GTB with 13.5 26 pinion, 78 spur

Ifmar step pins on back ( worked a little better than bowtie's)
stock front ribs.

the truck is decent until i try the ss 5800 with same set up , except a 20 pinion)

Any suggestions on a better set up for more rear grip . My main issue are seems to be within the first 2 -3 FT of getting going.

I was reading the anti-sqat info, mine is stock, would it help to increase this ?

thanks

Mike


----------



## mr_meat68 (Jan 30, 2005)

holy crap! put some #2 pistons and lighter oil in the rear and a little heavier oil and blue springs in the front. that thing is probably loose as hell. hope that helps.


----------



## mike1985 (Jan 18, 2007)

*T3*

I'll try that out on Saturday.

thanks


----------



## DJ1978 (Sep 26, 2001)

I suggest the same.
Just a little different.
35 in the front and 30 in the rear. 
Bow ties were definitely a draw back also.
1- 1 1/2 degree neg camber all the way around.

You got the opposite effect than you were trying for with that set up.
softening the rear to allow weight tranfer gets you more traction and less steering.
The longest setting on the turnbuckles help increase side bite also.
Loosen your slipper to get about 1-2 ft of slip on take off.


----------



## 420 Tech R/C (Sep 15, 2006)

What Dan said, slowing the rear like you are talking kills the weight transfer and in bumpy areas keeps your tires off the ground more than in contact with it.


----------



## mike1985 (Jan 18, 2007)

*thanks*

ok i'll change the rear of the truck and try that.

i think the factory setting is for the #1 piston in the front and the #2 in the rear.

do any of you guys run the factory recommended settings ?


----------



## mike1985 (Jan 18, 2007)

I was off a little on what I had in the truck.


old set up 

front 
green springs #3 piston 
40 wt oil 

new set up (factory set up)
green spring ( or silver)?
#2 piston
35 wt oil
shortest camber link


old rear 
green spring 
#2 piston 
40 wt oil 

New set up
green spring
#1 piston ( recommended in tuning book)
30 wt oil
longest camber or short ??

neg. 1 deg camber all around


how does this look ? 

our track is slippery clay, which rear tires do you recommend ? Alot of guys run IFMAR pins, how do these work ?

thanks


----------



## DJ1978 (Sep 26, 2001)

Tires,
Ask the fast guys...
Long camber links give you more side bite.
Put softer springs in the rear by one step.

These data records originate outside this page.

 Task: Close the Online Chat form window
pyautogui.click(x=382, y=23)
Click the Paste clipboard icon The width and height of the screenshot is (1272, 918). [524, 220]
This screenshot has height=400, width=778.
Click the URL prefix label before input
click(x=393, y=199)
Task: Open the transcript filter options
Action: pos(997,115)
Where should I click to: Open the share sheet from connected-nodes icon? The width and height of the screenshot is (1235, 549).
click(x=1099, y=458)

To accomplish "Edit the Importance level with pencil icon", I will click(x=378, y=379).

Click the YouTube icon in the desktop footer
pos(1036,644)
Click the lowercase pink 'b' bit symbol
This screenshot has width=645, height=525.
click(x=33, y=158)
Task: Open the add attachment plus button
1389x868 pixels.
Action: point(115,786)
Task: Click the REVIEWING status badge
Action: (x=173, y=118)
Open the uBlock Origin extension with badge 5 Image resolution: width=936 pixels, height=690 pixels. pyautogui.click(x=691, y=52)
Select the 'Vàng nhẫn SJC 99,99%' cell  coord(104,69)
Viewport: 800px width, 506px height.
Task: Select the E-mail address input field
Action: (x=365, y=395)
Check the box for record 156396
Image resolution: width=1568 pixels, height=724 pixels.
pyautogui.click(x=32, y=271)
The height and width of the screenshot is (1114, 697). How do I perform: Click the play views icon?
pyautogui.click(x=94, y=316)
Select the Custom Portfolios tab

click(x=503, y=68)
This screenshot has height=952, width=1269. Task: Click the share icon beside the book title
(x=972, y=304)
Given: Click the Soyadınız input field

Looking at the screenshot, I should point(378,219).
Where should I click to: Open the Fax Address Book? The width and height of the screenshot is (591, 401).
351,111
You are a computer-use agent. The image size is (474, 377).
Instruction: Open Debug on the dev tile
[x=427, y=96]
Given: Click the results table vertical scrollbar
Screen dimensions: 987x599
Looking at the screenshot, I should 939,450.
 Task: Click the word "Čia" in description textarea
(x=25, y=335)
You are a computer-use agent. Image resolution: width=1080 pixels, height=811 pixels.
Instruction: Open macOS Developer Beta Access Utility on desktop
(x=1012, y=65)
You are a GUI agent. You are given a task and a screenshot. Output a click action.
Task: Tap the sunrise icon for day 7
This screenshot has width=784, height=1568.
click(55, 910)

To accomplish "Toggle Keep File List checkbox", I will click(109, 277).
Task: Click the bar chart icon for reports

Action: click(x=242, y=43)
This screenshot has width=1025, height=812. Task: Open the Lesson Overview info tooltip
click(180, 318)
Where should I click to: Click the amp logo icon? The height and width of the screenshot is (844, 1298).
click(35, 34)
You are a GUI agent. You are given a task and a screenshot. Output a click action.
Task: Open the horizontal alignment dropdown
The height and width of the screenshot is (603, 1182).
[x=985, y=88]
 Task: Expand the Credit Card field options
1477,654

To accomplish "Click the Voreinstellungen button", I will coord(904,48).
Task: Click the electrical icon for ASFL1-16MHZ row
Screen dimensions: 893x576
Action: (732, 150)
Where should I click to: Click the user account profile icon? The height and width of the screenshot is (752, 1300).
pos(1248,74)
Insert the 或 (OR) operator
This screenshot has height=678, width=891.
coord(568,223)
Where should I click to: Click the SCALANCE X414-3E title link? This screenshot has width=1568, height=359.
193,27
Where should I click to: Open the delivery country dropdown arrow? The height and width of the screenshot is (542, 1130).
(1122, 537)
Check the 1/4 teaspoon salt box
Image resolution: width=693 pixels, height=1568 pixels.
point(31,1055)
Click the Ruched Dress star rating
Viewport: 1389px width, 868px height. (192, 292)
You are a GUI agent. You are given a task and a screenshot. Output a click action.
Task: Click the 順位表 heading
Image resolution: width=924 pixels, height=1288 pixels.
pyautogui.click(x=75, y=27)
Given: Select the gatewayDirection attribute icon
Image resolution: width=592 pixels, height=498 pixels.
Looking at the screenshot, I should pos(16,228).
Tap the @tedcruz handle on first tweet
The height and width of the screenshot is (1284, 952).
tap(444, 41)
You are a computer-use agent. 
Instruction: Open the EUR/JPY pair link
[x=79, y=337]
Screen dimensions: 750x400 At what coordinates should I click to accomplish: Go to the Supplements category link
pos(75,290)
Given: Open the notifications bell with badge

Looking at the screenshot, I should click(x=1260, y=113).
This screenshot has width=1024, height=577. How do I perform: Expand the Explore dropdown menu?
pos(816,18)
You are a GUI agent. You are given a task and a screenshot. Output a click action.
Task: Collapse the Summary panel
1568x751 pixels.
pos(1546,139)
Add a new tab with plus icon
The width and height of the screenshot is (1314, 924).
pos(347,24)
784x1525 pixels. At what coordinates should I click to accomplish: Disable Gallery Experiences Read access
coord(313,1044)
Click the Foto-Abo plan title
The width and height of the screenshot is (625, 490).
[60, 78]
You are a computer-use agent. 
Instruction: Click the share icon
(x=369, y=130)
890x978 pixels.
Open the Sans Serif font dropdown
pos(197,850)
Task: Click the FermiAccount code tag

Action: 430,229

Not sure of Associated rates.. but start with one step softer in the rear than the front.


----------



## mike1985 (Jan 18, 2007)

*T 3*

I guess the fast guys use IFMAR lugnut and pins.

thanks for the help. I have one more question.

when going from a 13.5 to a 5800 (8.5), what chassis changes would you make , if any ?

thanks again

mike


----------



## mike1985 (Jan 18, 2007)

*T 3*

The truck is 100 % better. 

thanks


----------



## wait a minute (Oct 11, 2001)

mike, i'm curious to know what setup did u end up with.


----------



## mike1985 (Jan 18, 2007)

the factory set up in the T3 tuning guide. #2 piston 35 wt oil in front ( silver spring)

rear
#1 piston 30 wt oil, green springs

stock front tires, rear Losi Lugnut ( buy losi rear rimes and save 1hr from triming tire to fit associated rims)

the truck is the best it's ever been.


----------



## DJ1978 (Sep 26, 2001)

mike1985 said:


> the factory set up in the T3 tuning guide. #2 piston 35 wt oil in front ( silver spring)
> 
> rear
> #1 piston 30 wt oil, green springs
> ...


Glad to hear it!!
Now Drive smooth and HAVE Fun!!!


----------



## rchsrunner (Oct 8, 2007)

You could also try moving your battery pack back one spot by removing one of the foam spacers from behind the battery and placing it at the front. You can even more finely tune this by cutting these spacers in half.


----------